### Work instructions:
Repeat the lines between the one containing "Click the Firmware chip icon" and the one containing "Expand the 数据源", inclusive, exactly as they appear.

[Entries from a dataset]
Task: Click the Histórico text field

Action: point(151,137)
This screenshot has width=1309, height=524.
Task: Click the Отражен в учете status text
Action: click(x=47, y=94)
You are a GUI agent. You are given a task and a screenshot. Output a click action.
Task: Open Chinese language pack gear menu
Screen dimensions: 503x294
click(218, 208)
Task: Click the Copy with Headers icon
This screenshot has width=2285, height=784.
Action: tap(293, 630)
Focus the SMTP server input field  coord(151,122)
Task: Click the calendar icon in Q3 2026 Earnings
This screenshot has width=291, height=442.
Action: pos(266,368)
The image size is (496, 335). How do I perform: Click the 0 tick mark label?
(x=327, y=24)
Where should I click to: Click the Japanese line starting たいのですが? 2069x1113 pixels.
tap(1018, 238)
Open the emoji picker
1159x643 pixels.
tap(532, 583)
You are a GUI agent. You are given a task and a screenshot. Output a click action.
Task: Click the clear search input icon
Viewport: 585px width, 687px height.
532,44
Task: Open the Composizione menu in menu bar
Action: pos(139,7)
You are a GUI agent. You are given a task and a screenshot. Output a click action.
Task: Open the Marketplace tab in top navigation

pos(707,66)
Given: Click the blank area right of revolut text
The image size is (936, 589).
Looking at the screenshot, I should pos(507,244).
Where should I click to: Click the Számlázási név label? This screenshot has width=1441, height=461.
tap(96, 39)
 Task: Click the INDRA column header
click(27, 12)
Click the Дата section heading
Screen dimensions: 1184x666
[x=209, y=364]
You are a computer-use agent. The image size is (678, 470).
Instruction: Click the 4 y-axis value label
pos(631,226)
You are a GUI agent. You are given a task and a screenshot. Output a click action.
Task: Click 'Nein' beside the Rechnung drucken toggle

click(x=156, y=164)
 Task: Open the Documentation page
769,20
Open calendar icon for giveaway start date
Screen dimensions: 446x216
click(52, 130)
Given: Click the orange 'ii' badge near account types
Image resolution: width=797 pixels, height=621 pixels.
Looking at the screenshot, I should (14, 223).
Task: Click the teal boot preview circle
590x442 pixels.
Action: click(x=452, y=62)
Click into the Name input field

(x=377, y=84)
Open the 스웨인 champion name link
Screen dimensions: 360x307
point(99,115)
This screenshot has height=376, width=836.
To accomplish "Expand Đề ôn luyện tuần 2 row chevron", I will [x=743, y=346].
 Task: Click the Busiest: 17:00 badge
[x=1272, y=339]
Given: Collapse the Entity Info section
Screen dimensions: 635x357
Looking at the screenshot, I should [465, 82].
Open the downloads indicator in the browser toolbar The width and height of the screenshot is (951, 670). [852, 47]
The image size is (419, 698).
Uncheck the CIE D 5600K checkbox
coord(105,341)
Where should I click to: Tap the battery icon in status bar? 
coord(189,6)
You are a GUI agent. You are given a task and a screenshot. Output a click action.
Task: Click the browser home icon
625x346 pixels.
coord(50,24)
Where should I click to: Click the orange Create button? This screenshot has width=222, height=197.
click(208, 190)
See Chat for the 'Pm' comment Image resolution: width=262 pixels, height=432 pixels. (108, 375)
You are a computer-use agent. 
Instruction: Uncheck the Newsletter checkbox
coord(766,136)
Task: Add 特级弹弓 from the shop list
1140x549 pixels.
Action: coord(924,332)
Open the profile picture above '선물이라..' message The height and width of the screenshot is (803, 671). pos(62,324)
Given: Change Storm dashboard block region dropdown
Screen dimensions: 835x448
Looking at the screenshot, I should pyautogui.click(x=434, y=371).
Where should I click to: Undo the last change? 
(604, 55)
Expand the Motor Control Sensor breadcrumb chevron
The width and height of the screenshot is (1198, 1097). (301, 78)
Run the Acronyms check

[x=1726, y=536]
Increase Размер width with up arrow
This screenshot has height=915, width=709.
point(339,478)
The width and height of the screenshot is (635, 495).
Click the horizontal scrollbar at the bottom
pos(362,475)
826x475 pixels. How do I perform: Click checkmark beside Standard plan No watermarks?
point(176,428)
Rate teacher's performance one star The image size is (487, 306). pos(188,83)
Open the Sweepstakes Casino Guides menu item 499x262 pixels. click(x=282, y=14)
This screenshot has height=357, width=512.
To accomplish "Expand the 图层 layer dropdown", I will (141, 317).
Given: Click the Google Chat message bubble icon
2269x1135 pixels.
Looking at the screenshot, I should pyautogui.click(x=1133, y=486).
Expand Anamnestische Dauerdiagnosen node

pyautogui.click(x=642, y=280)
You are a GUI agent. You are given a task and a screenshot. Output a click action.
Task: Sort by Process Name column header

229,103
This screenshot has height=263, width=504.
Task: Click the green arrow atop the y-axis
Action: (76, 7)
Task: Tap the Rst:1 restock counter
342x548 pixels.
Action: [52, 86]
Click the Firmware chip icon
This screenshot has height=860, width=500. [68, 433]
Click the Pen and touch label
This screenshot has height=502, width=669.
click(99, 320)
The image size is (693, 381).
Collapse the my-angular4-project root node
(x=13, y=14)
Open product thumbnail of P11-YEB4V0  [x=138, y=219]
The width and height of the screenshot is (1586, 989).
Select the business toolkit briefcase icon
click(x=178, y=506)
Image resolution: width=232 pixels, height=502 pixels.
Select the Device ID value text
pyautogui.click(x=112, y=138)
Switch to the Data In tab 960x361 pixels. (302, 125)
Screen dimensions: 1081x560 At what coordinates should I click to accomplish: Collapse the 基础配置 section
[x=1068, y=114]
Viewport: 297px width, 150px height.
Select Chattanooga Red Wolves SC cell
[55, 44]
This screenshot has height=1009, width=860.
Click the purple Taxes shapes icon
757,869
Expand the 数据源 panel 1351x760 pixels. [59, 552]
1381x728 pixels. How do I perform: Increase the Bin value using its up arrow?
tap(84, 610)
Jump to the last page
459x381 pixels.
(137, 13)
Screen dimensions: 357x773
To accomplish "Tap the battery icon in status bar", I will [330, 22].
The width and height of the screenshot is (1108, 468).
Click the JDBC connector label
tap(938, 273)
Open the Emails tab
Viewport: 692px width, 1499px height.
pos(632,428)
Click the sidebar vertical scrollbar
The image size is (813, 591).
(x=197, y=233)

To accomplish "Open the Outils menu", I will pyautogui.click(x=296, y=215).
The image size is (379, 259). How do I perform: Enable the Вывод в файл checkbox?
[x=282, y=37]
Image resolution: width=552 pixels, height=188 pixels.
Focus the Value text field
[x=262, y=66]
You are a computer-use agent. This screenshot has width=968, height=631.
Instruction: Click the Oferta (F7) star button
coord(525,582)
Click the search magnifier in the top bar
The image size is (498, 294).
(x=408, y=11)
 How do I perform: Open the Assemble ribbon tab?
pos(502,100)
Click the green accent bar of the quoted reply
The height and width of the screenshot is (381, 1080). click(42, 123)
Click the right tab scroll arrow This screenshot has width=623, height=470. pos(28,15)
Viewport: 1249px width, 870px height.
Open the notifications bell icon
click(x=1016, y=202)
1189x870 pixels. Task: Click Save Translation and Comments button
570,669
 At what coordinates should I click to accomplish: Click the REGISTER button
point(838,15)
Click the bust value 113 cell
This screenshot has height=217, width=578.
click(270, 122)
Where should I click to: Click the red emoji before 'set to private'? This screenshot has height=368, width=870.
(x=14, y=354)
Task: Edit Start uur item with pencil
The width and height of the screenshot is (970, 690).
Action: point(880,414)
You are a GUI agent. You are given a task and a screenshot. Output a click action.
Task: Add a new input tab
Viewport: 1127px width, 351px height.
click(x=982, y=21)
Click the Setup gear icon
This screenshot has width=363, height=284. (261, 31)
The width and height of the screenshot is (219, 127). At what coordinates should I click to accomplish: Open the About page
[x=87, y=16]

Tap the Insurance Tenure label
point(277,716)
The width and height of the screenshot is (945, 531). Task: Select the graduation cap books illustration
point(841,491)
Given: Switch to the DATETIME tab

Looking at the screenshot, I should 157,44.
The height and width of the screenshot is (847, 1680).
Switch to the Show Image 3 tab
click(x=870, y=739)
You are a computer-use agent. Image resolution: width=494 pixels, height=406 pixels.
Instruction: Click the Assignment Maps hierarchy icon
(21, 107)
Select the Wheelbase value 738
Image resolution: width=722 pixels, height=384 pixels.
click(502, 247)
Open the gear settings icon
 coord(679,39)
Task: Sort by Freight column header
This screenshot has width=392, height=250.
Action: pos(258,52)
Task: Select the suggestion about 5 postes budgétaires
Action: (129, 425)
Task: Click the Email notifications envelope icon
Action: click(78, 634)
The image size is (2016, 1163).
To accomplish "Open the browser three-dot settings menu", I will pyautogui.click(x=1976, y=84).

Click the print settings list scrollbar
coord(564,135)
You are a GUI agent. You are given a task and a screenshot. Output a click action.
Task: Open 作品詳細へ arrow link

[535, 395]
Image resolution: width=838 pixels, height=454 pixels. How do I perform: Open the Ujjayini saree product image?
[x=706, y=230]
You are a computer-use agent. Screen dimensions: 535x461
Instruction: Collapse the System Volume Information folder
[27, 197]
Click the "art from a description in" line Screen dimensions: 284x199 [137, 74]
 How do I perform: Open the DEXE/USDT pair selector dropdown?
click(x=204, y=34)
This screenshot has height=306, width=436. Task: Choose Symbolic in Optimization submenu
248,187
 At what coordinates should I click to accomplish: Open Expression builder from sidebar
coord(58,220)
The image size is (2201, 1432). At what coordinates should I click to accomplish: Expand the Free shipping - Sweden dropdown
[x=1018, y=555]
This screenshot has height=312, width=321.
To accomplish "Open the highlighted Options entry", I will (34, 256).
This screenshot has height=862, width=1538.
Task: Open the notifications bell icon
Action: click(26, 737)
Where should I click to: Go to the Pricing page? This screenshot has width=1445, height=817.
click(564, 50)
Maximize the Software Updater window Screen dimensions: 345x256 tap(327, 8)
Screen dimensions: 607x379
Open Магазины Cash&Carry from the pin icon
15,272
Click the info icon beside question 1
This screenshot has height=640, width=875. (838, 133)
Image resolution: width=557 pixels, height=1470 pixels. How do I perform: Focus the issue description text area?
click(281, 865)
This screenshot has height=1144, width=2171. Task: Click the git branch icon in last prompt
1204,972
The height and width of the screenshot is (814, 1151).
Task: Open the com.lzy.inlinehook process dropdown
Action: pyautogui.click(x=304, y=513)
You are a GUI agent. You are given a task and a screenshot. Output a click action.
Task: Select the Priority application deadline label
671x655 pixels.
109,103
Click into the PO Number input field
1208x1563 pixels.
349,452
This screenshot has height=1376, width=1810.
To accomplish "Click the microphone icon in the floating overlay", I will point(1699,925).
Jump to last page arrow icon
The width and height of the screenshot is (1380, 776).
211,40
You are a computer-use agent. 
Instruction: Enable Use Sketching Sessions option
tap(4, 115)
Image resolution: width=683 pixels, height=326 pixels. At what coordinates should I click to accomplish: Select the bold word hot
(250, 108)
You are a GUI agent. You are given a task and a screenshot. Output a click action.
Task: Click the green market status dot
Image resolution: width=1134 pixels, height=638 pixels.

### The completed task:
Click the Firmware chip icon
This screenshot has height=860, width=500. [68, 433]
Click the Pen and touch label
This screenshot has height=502, width=669.
click(99, 320)
The image size is (693, 381).
Collapse the my-angular4-project root node
(x=13, y=14)
Open product thumbnail of P11-YEB4V0  [x=138, y=219]
The width and height of the screenshot is (1586, 989).
Select the business toolkit briefcase icon
click(x=178, y=506)
Image resolution: width=232 pixels, height=502 pixels.
Select the Device ID value text
pyautogui.click(x=112, y=138)
Switch to the Data In tab 960x361 pixels. (302, 125)
Screen dimensions: 1081x560 At what coordinates should I click to accomplish: Collapse the 基础配置 section
[x=1068, y=114]
Viewport: 297px width, 150px height.
Select Chattanooga Red Wolves SC cell
[55, 44]
This screenshot has height=1009, width=860.
Click the purple Taxes shapes icon
757,869
Expand the 数据源 panel 1351x760 pixels. [59, 552]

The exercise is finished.